Buddy Lockridge estaba esperándome enfrente en un coche de golf que yo había alquilado. Todavía le estaba dando vueltas a mi decisión de última hora de entrevistar a Woodall sin él. Me había acusado de utilizarlo para conseguir la entrevista con Woodall. En eso tenía razón, pero mi radar ni siquiera captaba sus quejas y preocupaciones.

Circulamos en silencio hasta el muelle y devolví el coche de golf. Le dije a Buddy que podía poner rumbo a casa, porque yo iba a estar ocupado el resto del día y por la noche leyendo los archivos. El se ofreció a ayudar mansamente, pero le respondí que ya me había ayudado suficiente. Observé cómo se alejaba cabizbajo hacia el muelle del transbordador. Todavía no estaba seguro de Buddy Lockridge. Sabía que tenía que pensar en él.

Cogí un taxi acuático hasta el Following Sea porque no quería hacer el tonto con la Zodiac. Llevé a cabo una rápida inspección del camarote principal -sin encontrar nada destacable- y pasé al camarote de proa.

Me fijé en que Terry tenía un reproductor de discos compactos en el camarote reconvertido en oficina. Su pequeña colección de música era básicamente de blues y de rock and roll de la década de 1970. Puse un disco más reciente de Lucinda Williams titulado World Witbout Tears y me gustó tanto que dejé que se reprodujera una y otra vez durante las siguientes seis horas. La voz de la mujer tenía una cadencia prolongada y eso me gustaba. Para el momento en que la potencia eléctrica empezó a escasear en el barco y apagué la música, había memorizado inconscientemente las letras de al menos tres canciones que podría cantarle a mi hija la siguiente vez que la acostara.

En la oficina de McCaleb, lo primero que hice fue volver a su ordenador y abrir la carpeta llamada «Perfiles».
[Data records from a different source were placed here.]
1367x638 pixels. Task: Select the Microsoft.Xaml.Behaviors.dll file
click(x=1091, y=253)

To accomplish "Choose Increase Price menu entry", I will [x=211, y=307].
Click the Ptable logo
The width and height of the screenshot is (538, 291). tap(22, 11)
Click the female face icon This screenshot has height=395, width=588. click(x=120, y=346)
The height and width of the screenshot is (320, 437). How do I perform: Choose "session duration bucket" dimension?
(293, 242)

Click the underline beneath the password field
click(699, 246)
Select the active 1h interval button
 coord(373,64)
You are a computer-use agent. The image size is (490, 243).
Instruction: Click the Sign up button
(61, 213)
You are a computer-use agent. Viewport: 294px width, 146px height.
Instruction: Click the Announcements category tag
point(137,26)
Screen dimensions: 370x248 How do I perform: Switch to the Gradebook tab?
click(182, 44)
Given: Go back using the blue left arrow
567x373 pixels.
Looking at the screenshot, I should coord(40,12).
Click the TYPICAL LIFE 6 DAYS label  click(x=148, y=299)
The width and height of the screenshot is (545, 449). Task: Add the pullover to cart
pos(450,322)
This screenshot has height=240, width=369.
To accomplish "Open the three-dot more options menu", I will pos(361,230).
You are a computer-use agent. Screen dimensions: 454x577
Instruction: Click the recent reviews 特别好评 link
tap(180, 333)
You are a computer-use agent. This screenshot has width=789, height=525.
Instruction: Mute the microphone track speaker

Apareció una lista de seis archivos cuyos nombres eran fechas correspondientes a los últimos dos años. Los abrí en orden cronológico y descubrí que cada uno de ellos era un perfil forense del sospechoso de un caso de asesinato. Cada perfil, escrito en el estilo clínico y sin adornos del profesional, arrojaba conclusiones acerca de un asesino basadas en detalles concretos de la escena del crimen. Esos detalles dejaban claro que McCaleb había hecho algo más que limitarse a leer artículos de diario. Resultaba obvio que había tenido acceso completo a las escenas de los crímenes, ya fuera en persona o, más probablemente, mediante fotos, vídeos y notas de los investigadores. Para mí estaba muy claro que éstos no eran trabajos de práctica realizados por un profesional que echaba de menos la profesión y quería mantenerse en forma. Eran la labor de un investigador invitado a participar. Todos los casos correspondían a jurisdicciones de pequeños departamentos de policía del oeste. Supuse que McCaleb había tenido noticia de los casos a través de los informativos y que simplemente se había ofrecido voluntario para colaborar con el departamento de policía que se ocupaba del caso. Aceptada la oferta, probablemente le enviaban la información de la escena del crimen y él se ponía a analizarla a fin de elaborar un perfil. Me pregunté si su notoriedad le había ayudado o bien le había entorpecido a la hora de ofrecer su talento. ¿Cuántas veces le habrían dicho que no para ser aceptado en estas seis ocasiones?

Cuando lo aceptaban, probablemente trabajaba en los casos desde el escritorio al que me hallaba sentado, sin dejar el barco en ningún momento. Y sin pensar que su mujer conocía al detalle lo que él estaba haciendo.